The lightning that Western Kentucky struck FIU with ended the Panthers’ bowl hopes with swift thoroughness. The lightning that struck near FIU Stadium ended the slaughter and the Panthers’ season a few minutes early.
Points and raindrops cascaded down Saturday afternoon. The rain, as it does with the just and the unjust, came down on both teams. The points rained mostly on the Western Kentucky side of the scoreboard, which read 63-7 when the game was called with 5:03 left after the second lightning delay.
Conference USA issued a statement after the game: “Today’s WKU at FIU football game has been terminated with 5:03 remaining in the fourth quarter due to severe inclement weather that could pose a safety hazard to players, coaches and fans in attendance. Per conference policy regarding severe weather, the game was terminated. It will not be resumed at any point and will be recorded as a final score of WKU 63, FIU 7.”
It was the most points allowed by FIU in a home game, the third-most in any game. The 56-point margin of defeat is FIU’s largest to a school outside the Power Five conferences and fourth-largest loss overall.
The Panthers finished the season 5-7, 3-5 in Conference USA. Needing one more win for bowl eligibility, they were outscored 115-7 over the last two games by Marshall and Western Kentucky, who will decide the C-USA East Division when they play Friday.
FIU sophomore quarterback Alex McGough tried to take the blame for the second consecutive blowout.
“I’ve got to play better as an individual,” McGough said. “As the quarterback plays better, the team plays better and we score some points. We’ve just got to put some drives together. We didn’t put any drives together the last two games. That’s my fault. I’m going to take the heat for that.”
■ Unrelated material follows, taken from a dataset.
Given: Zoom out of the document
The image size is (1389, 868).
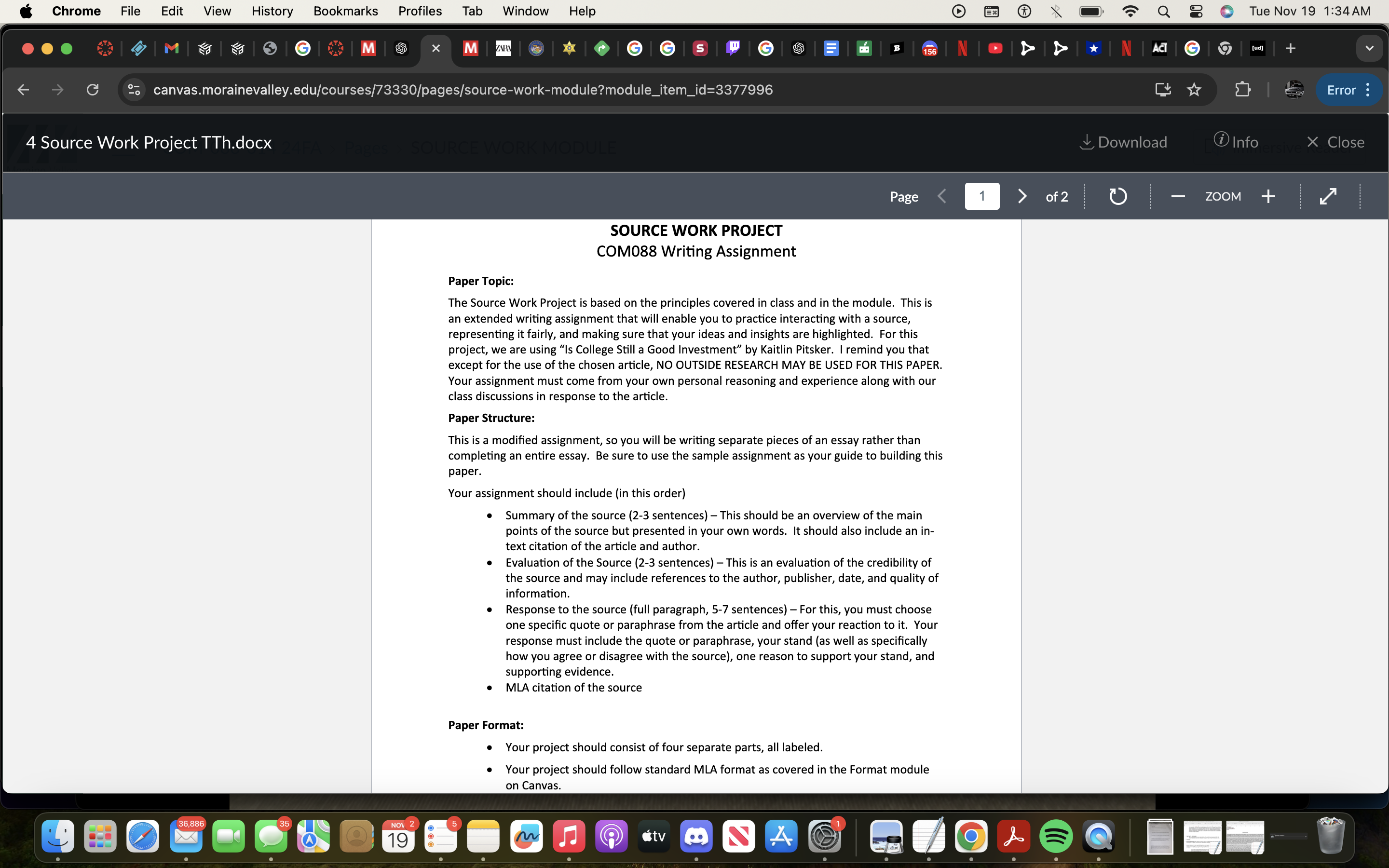Looking at the screenshot, I should pyautogui.click(x=1177, y=196).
McGough threw for only 95 yards on 17-of-30 passing, had a fumble returned to the 1-yard line and threw two interceptions, one of which Wonderful Terry returned 91 yards for the final, gutting touchdown. But, really, FIU did nothing well Saturday aside from recovering the three fumbles of bumbling Western Kentucky punt returner Kylen Towner and kick returner Anthony Davis.
Only an 18-yard run by sophomore running back Alex Gardner prevented a shutout. The fourth-quarter touchdown ended a scoreless run of 113 minutes 49 seconds that stretched back to FIU’s last home game, a 48-31 win against Charlotte.
“I thought we had a good week of practice, came out with a lot of energy,” FIU coach Ron Turner said. “It seemed like when they threw that flea-flicker for a touchdown on that first drive, it was like you put in a pin in a balloon. That deflated us a bit. We’ve got to bounce back from that. They’re a good team. We knew that going in. We just got worn down. The attrition factor and the injuries took a toll on us throughout the season. We just couldn’t hold up the last two weeks.”
The flea-flicker came 39 seconds into the game, sucking up the Panthers’ secondary long enough for Biletnikoff Award finalist Taywan Taylor to get behind it for a 73-yard touchdown.
The teams traded three-and-outs before Western Kentucky marched 80 yards to the first of D’Andre Ferby’s three TDs, a 1-yard TD plunge. Before the 20 fans in the student section could despair over that, Joe Brown picked off McGough, putting Western Kentucky on the FIU 18. Four plays later, Antwane Grant leaped into the end zone on a 5-yard bubble screen.
As the Hilltoppers took a 21-0 lead with 1:52 left in the first quarter, FIU had achieved just as many first downs as points.
Western Kentucky then marched 63 yards to another Ferby touchdown. The 28-0 score held until FIU put together its best drive of the first half — 11 plays, 57 yards — only for Terry to stop it with his interception return for a touchdown.
Hilltoppers quarterback Brandon Doughty had mundane statistics by his standards, going 16 of 21 for 224 yards and three TDs. Anthony Wales ran for 110 yards on just 16 carries.